Heart cells do not work best by themselves. They need other cell types to support them
Sanjay Sinha
‘We found that epicardial cells were as good or better than any other cell type that we tried. The heart cells are more mature, they contract better, whole heart function is better and there are more blood vessels inside new heart muscle. Heart cells do not work best by themselves. They need other cell types to support them. We know these epicardial cells are great supporting cells when the heart develops, so we are using that same principle to support the heart cells when we regenerate the heart. The beauty of this approach is that nature has been telling us the answers all along because, in development, this is what nature does, it gets different cell types to work together. We have just taken that principle from development and applied it now to regeneration.’
Sinha hopes his team’s approach will be more successful than that of other centres that have generally focused only on heart muscle cells. ‘We have shown that a combination of cell types works much better than heart muscle on its own,’ he confirme4d, though he acknowledged there is some way to go before using the cells in human patients. From trials in rat, the team plan to validate their findings in a larger system, such as a pig model, with a view to first-in-man trials in five years’ time.

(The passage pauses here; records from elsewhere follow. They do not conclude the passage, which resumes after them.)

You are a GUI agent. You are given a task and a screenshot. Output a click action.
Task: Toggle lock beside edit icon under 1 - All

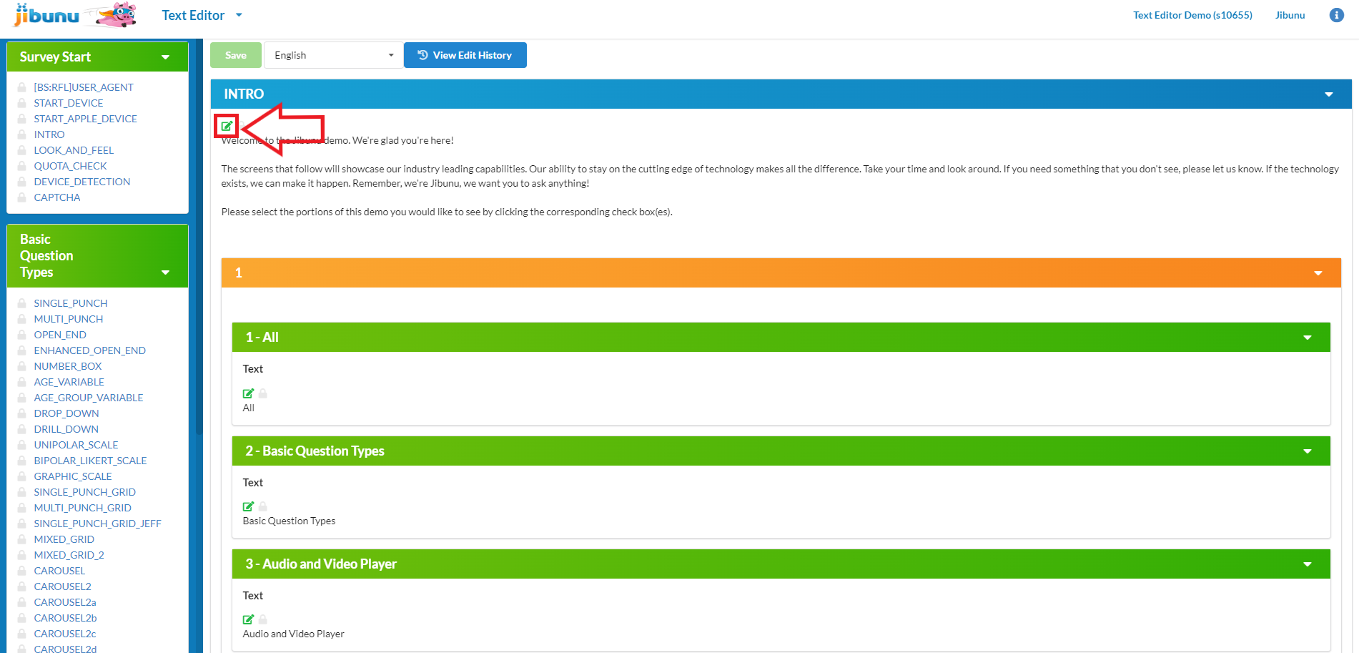pos(263,393)
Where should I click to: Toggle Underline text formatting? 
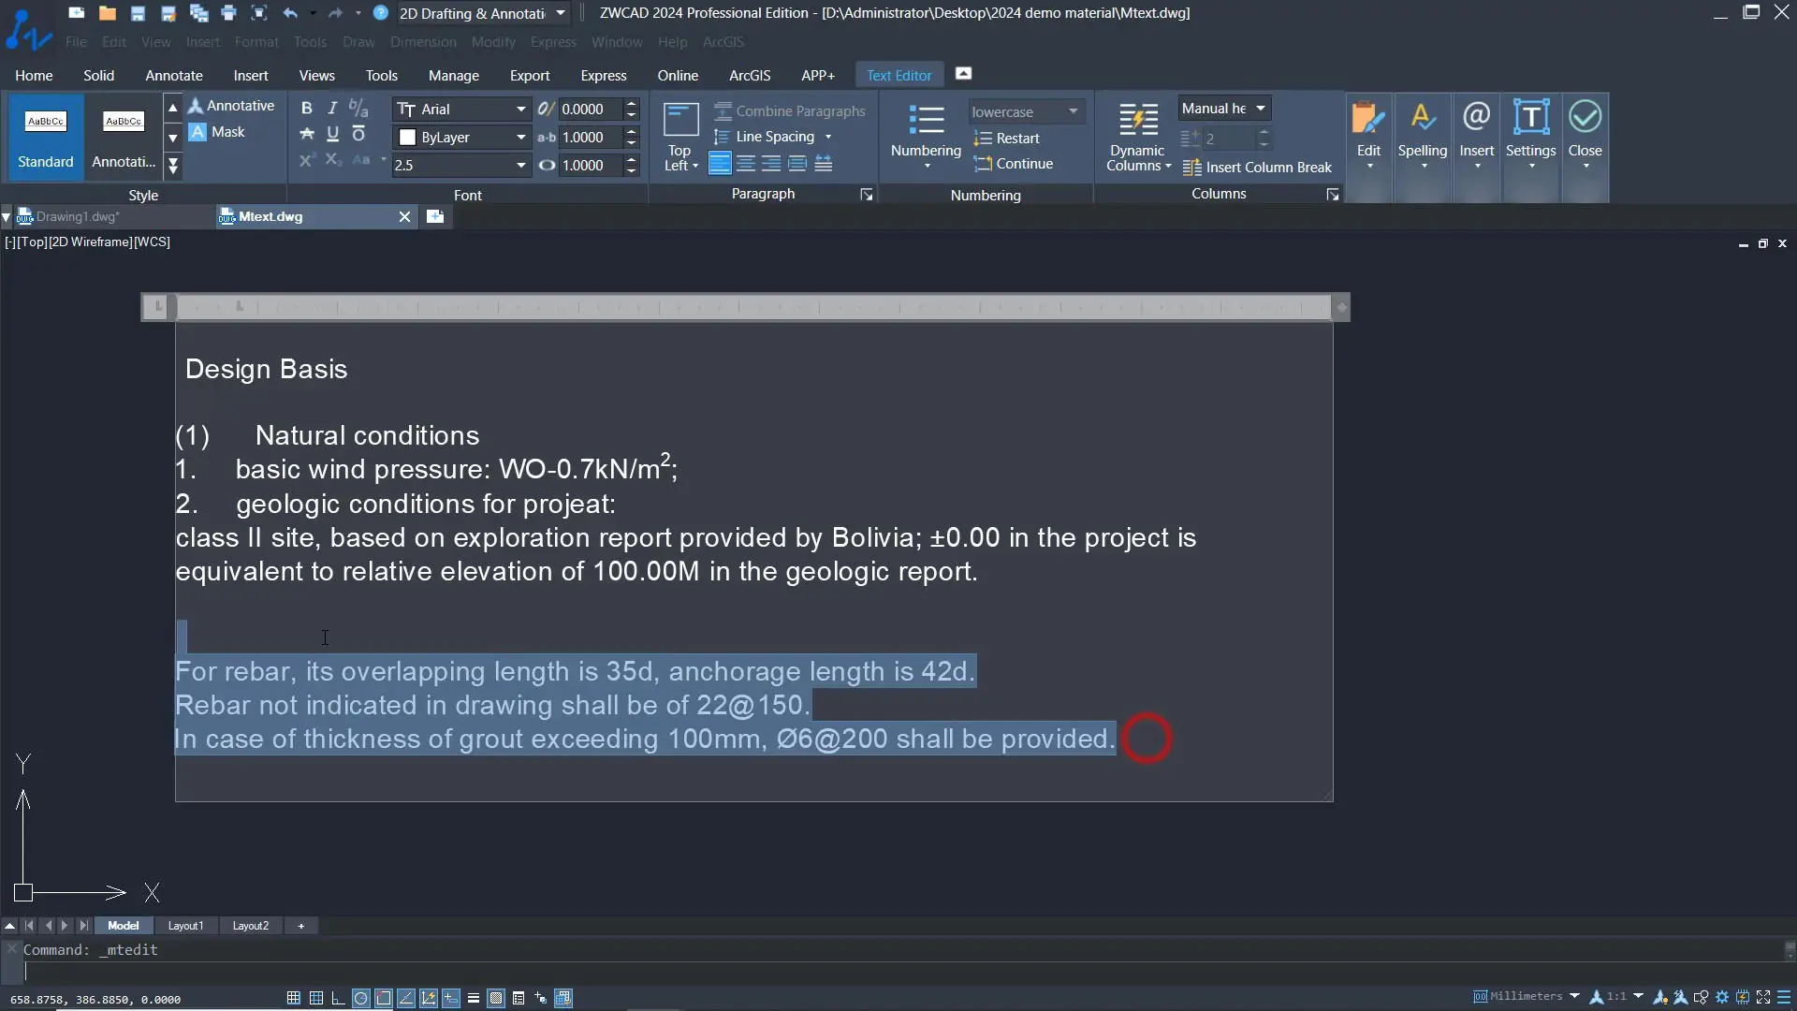pos(332,135)
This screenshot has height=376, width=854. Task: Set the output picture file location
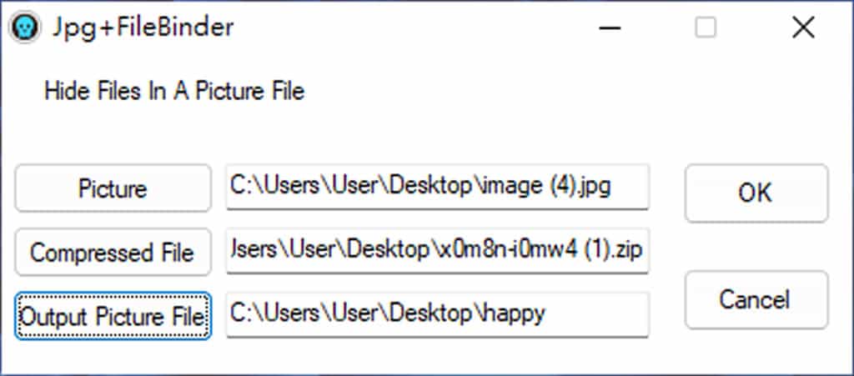click(x=113, y=315)
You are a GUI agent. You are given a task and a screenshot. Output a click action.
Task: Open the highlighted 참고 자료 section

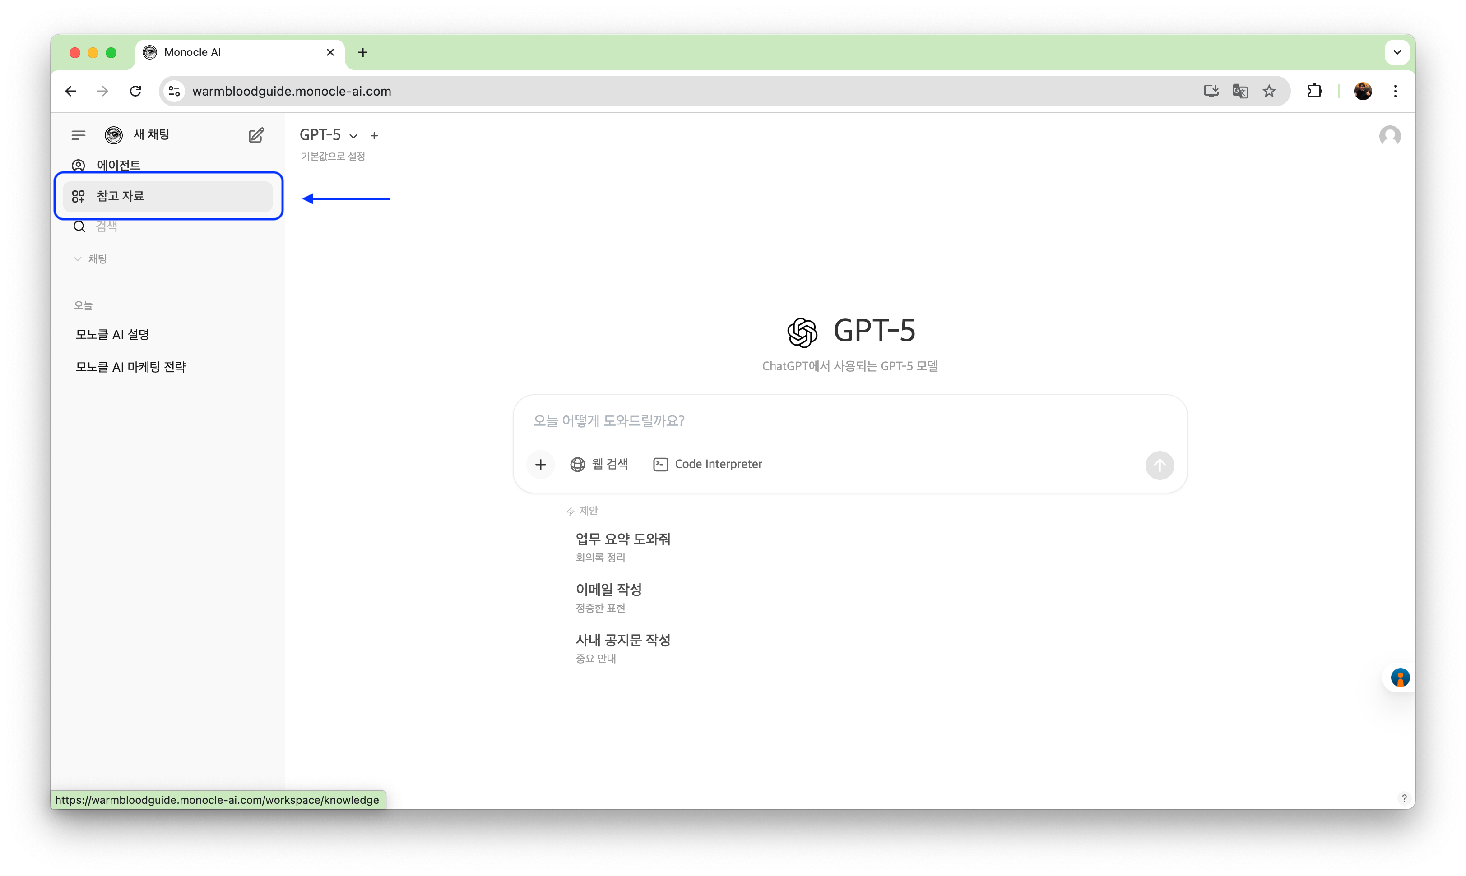point(122,195)
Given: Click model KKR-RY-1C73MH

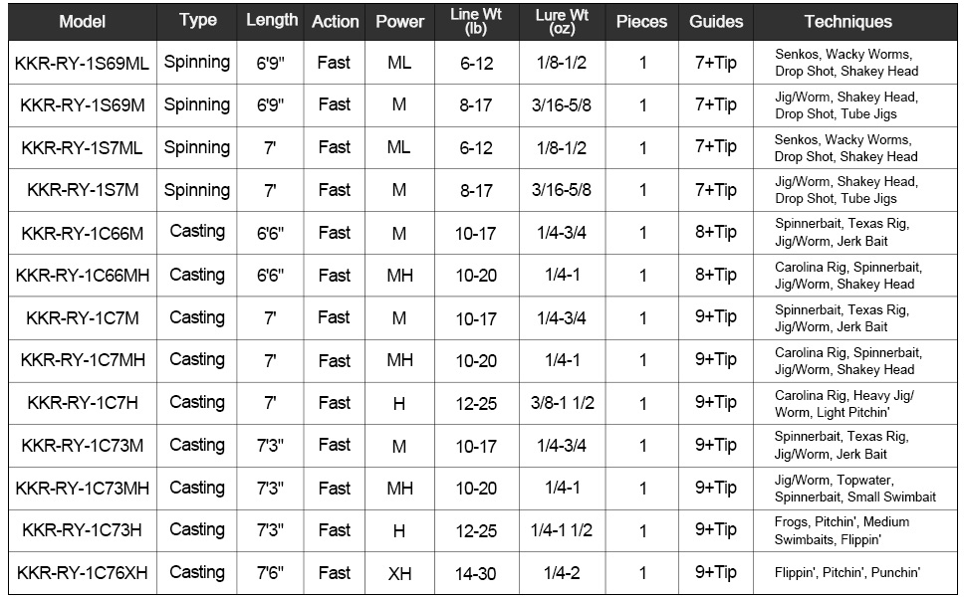Looking at the screenshot, I should click(x=82, y=488).
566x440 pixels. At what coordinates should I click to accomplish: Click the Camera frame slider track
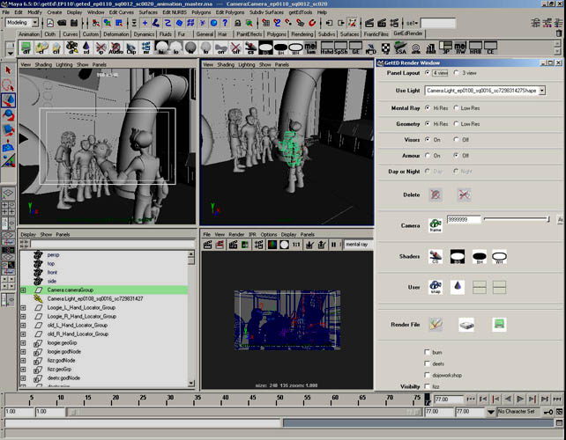(x=516, y=219)
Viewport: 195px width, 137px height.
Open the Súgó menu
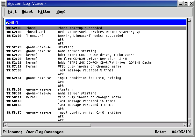coord(61,12)
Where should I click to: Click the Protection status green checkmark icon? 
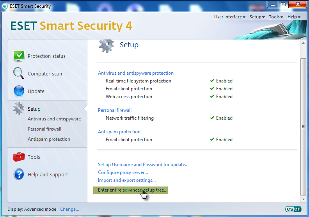(x=19, y=56)
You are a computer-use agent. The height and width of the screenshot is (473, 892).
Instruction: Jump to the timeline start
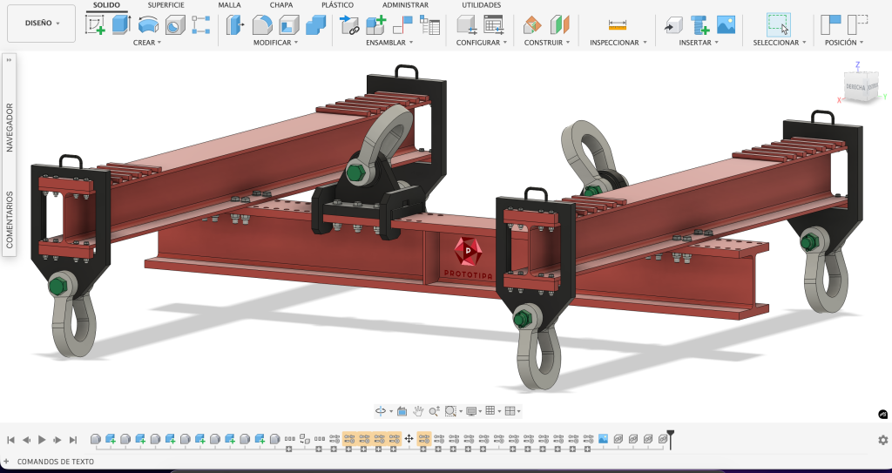pos(11,440)
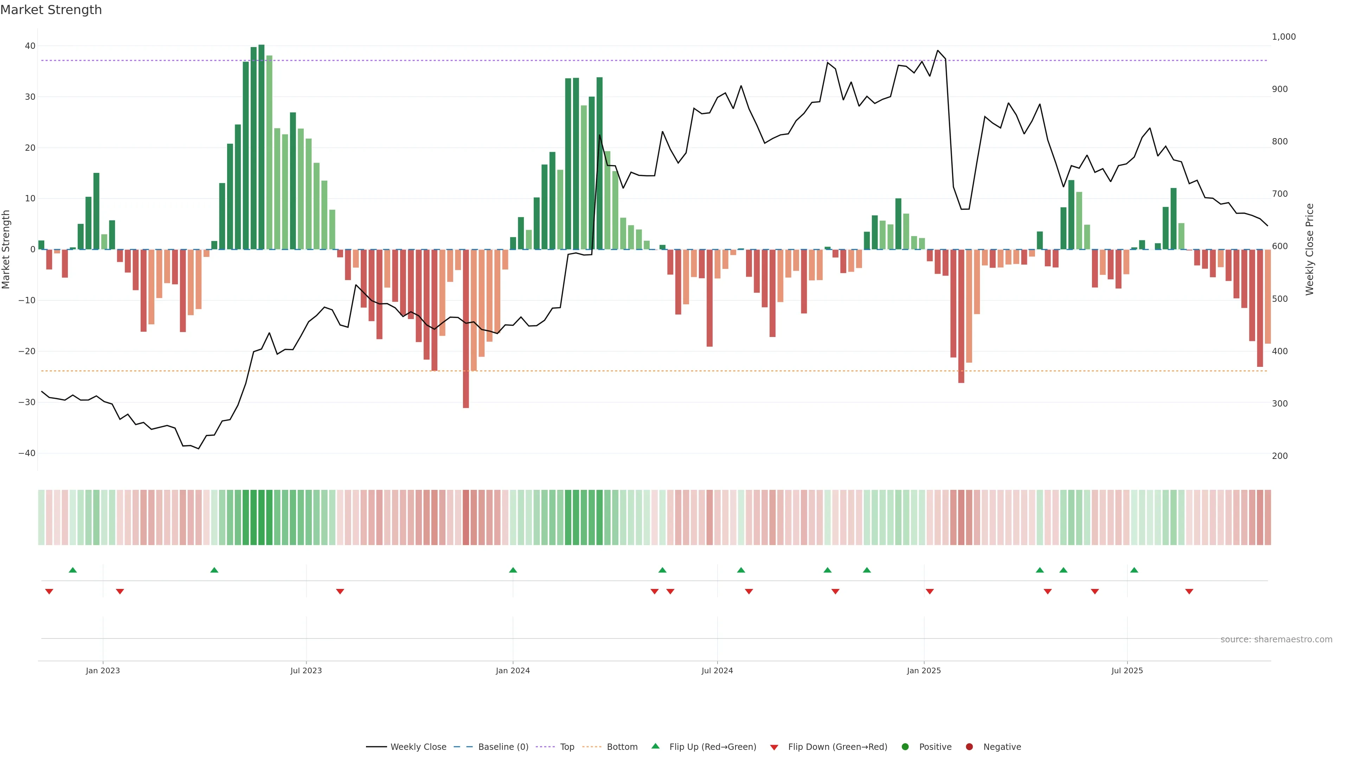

He is confident the current discovery is a major step forward and praised Dr Johannes Bargehr, first author of the study, and the Cambridge team, as well as Professor Chuck Murray in Seattle, USA. ‘We should also acknowledge the patients who have damaged hearts and heart failure,’ Sinha added. ‘I see them in hospital and they are the inspiration for what we do.’
Transplant is the main treatment for heart failure, so finding an alternative is essential. BHF Medical Director Professor Sir Nilesh Samani said: ‘When it comes to mending broken hearts, stem cells haven’t yet really lived up to their early promise. We hope that this latest research represents the turning of the tide in the use of these remarkable cells.’
Profile:
Dr Sanjay Sinha is a Senior Research Fellow at the University of Cambridge (funded by the British Heart Foundation) and an Honorary Consultant Cardiologist at Addenbrooke’s Hospital, Cambridge. His research interests focus on the use of stem cells to understand and treat heart disease.